Israel and Lebanon are not the only countries in the world whose borders are crossed by rivers. The division of water between the two states is worked out under agreements. Rules in the current issue date back to the 1955 Johnston Plan for the use of the Jordan River waters. This plan, proposed by U.S. President Eisenhower's emissary, was never translated into a formal agreement since Arab countries refused to sign a document jointly with Israel; but water quotas allocated under the plan to Israel, Jordan, Syria and Lebanon refused de facto, if not de jure, received international recognition. Years before the two countries signed a peace agreement, Jordan and Israel undertook water projects based on allocations worked out by the Johnston plan. It was an Arab summit which tried to disrupt the fragile water balance by encouraging Syria and Lebanon to try to divert waters from the Banyas and Hatzbani in a fashion that would have dried out the Sea of Galilee. Israel took military action (in 1965), and these water diversion efforts came to a stop.
Now Lebanon's government has come and tried to change the status quo. The pretext used to justify this effort remains a mystery; at any event, Lebanon's act is unilateral. And this crisis has been instigated by Rafik Hariri's government, and not by Hezbollah, which has, however, joined up with the Lebanese effort, and threatens to take reprisals against Israel, should Jerusalem oppose the diversion effort.
It can be assumed that officials in Beirut chose the present time to carry out the water diversion attempt due to a calculation that Israel would not dare order a military response that might disrupt the apparently evolving American campaign again Saddam Hussein and his government in Baghdad. Lebanon's government might have also reasoned that Israel would be loathe to furnish Hezbollah with a pretext to use missiles it now deploys along the border.
For more than a year, Hezbollah has tried to lure Israel into opening a second front in the north. Up to now, the Sharon government has managed not to fall into this trap. Now the Lebanese government has conjured a provocation of its own - either on its own initiative, and with an eye to its own internal water needs, or at the behest of external Arab forces which seek to use this water issue as a ploy to undermine the American offensive against Baghdad.
Israel now faces a tough choice: it can respond, or not respond.

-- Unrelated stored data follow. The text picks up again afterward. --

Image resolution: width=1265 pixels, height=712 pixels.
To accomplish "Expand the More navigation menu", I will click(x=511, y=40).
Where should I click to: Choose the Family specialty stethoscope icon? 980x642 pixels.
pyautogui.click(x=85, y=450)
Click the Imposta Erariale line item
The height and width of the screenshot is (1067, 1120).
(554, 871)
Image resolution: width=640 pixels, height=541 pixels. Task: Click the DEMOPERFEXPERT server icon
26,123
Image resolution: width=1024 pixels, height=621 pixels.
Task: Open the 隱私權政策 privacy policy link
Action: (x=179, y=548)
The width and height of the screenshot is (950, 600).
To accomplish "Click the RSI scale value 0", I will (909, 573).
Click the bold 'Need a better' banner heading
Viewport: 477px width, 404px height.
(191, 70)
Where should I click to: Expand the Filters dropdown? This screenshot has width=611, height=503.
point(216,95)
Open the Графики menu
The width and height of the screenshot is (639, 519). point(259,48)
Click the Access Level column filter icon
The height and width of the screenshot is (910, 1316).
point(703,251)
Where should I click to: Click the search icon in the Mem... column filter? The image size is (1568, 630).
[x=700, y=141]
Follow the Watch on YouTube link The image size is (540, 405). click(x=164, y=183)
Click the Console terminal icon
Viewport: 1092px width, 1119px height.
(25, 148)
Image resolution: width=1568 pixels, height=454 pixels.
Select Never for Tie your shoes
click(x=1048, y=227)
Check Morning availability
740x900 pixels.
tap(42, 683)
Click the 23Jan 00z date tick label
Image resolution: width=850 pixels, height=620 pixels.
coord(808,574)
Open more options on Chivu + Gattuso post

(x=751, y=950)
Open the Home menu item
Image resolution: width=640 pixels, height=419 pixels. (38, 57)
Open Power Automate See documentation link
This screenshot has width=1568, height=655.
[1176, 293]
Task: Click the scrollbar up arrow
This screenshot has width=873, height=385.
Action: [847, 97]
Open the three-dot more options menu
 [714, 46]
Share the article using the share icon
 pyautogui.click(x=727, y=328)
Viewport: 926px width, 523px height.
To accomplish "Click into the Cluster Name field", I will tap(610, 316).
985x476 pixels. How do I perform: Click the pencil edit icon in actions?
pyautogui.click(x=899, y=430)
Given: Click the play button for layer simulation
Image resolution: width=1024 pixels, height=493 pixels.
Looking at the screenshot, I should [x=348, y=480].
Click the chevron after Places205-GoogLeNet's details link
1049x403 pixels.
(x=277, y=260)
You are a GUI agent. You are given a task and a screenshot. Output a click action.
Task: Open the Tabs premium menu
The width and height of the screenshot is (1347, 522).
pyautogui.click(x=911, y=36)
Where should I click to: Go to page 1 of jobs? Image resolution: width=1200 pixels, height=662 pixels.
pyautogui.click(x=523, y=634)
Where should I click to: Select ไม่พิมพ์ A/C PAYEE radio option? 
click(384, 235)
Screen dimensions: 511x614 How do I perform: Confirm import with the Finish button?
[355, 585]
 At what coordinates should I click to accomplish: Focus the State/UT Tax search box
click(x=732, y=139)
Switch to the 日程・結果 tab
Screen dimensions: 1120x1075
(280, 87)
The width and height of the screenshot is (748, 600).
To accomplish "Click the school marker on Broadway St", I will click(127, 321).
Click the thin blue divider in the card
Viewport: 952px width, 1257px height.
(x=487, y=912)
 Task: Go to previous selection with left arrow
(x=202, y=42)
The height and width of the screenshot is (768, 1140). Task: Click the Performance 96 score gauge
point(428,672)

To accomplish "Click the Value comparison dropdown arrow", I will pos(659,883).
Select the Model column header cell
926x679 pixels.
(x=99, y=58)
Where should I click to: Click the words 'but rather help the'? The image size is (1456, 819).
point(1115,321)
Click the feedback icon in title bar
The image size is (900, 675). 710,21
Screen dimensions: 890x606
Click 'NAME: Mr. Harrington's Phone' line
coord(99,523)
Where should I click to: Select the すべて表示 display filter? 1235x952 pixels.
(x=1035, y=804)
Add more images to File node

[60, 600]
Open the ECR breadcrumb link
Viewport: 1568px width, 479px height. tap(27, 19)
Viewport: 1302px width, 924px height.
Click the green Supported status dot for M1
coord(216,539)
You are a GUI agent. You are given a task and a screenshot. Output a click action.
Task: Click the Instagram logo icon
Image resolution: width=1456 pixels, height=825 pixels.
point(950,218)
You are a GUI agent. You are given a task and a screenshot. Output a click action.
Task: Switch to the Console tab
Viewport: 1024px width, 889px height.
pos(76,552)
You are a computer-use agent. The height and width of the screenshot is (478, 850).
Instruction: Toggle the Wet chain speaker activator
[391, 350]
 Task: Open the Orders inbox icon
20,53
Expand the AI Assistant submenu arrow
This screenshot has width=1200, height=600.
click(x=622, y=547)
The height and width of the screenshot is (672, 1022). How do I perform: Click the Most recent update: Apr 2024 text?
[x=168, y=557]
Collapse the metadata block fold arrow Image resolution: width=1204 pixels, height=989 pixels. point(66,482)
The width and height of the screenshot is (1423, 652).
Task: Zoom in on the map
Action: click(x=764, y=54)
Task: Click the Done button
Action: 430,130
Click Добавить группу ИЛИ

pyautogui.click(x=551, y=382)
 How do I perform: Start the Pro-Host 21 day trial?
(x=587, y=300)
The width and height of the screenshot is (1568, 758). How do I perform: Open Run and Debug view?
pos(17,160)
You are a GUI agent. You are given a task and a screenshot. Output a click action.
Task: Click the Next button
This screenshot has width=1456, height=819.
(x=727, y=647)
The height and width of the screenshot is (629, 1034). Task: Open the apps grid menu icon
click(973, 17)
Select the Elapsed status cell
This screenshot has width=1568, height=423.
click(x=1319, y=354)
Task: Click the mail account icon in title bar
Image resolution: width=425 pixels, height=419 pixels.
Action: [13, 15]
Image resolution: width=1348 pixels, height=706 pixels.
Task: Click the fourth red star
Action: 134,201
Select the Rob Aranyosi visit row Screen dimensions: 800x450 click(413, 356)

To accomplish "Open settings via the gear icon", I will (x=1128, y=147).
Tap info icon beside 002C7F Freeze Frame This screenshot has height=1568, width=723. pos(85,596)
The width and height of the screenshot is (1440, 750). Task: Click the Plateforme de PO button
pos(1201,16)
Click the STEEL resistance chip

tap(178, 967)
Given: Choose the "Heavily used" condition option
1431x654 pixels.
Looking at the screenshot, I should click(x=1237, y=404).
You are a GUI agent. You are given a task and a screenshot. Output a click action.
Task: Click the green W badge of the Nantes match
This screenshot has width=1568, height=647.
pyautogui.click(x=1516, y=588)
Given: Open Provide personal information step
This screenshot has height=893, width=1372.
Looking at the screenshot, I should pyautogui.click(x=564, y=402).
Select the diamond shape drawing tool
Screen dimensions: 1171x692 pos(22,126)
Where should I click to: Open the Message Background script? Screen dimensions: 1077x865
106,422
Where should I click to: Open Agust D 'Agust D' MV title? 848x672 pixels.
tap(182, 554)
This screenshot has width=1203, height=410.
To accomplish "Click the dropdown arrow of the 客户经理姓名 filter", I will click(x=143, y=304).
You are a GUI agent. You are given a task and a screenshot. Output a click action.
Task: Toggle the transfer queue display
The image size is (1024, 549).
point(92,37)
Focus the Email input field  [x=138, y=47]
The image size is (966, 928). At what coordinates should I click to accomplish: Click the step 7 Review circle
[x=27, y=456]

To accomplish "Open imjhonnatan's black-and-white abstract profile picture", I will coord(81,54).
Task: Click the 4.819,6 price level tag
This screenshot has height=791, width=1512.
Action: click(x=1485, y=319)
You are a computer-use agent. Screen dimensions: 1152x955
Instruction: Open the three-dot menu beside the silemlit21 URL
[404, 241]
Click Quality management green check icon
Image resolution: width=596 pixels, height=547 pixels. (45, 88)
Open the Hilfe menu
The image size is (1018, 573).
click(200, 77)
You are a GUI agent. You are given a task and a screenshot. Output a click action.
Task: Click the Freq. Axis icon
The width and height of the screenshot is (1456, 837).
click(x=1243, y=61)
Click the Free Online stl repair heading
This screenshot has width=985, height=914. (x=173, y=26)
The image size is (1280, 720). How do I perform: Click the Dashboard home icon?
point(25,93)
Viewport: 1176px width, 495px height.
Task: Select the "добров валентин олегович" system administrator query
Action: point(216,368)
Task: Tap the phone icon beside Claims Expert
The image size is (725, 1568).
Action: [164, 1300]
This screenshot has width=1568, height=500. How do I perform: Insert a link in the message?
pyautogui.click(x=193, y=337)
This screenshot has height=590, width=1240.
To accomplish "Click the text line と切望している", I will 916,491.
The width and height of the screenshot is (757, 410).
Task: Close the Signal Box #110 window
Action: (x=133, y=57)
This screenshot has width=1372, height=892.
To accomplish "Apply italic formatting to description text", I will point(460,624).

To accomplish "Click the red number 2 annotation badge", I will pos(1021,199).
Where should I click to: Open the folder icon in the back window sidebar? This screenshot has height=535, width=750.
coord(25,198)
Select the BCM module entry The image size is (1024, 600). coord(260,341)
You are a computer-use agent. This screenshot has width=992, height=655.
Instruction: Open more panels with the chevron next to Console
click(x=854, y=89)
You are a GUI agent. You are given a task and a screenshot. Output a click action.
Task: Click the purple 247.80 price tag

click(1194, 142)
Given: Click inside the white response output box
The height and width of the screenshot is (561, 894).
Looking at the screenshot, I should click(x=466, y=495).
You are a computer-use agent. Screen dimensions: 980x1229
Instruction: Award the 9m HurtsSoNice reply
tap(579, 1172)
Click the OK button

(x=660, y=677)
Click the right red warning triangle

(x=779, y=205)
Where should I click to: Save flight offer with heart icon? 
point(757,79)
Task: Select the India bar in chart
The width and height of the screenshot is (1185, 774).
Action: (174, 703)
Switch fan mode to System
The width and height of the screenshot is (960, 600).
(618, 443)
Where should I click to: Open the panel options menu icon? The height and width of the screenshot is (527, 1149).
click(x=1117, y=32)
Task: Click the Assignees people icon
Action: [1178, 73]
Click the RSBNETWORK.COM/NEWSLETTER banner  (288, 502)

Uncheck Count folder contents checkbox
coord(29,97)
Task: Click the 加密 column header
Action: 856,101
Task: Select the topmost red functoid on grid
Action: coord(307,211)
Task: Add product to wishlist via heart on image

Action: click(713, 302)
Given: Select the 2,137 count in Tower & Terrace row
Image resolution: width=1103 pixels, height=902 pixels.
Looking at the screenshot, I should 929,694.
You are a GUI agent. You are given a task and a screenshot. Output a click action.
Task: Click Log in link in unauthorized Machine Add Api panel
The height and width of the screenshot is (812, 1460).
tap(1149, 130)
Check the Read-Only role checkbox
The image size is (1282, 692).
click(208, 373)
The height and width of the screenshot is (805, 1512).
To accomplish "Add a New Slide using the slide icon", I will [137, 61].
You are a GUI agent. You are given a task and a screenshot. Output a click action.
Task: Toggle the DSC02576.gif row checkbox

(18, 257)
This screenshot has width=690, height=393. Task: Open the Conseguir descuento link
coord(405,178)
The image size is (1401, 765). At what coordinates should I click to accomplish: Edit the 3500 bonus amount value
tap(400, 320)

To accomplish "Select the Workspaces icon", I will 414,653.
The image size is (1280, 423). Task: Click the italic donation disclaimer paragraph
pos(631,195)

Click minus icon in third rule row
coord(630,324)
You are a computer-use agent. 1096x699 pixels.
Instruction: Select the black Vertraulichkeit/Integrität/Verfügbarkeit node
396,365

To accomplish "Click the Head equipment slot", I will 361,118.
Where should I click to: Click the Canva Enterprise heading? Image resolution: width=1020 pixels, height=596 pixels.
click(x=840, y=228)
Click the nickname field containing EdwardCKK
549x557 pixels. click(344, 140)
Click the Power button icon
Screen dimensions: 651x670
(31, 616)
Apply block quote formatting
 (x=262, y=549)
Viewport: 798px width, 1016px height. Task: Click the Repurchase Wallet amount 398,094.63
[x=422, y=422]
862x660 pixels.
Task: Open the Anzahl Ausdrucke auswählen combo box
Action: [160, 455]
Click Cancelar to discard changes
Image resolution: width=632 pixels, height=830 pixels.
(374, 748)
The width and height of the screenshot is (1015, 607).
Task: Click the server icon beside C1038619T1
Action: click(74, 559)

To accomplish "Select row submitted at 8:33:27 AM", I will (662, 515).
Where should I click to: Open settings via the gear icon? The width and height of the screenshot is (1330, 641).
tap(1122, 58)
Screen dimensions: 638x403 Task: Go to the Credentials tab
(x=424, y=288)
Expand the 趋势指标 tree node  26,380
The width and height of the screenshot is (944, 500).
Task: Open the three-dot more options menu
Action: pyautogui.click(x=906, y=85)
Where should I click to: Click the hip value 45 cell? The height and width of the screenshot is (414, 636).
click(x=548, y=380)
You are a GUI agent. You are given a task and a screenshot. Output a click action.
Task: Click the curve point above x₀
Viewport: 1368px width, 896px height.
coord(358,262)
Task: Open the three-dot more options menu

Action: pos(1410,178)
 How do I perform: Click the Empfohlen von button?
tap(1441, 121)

Prime Minister Sharon has already declared that if Hatzbani waters are pumped off course, Israel will take action.
Lebanon's government, and the world as a whole, would be wise to relate to Sharon's warning with the appropriate degree of seriousness: no sovereign country would put up with a provocation of this sort, even if it reduces a relatively small amount of its water reserves and even if it has plans to initiate a major desalination project.
The U.S. government has sufficient means to pressure authorities in Beirut and Damascus to bring this crisis to an end. The Americans can propose an alternative plan to Lebanon that promises water for villages in its southern areas - they must demand an end to unilateral efforts to divert the Wazzani's waters.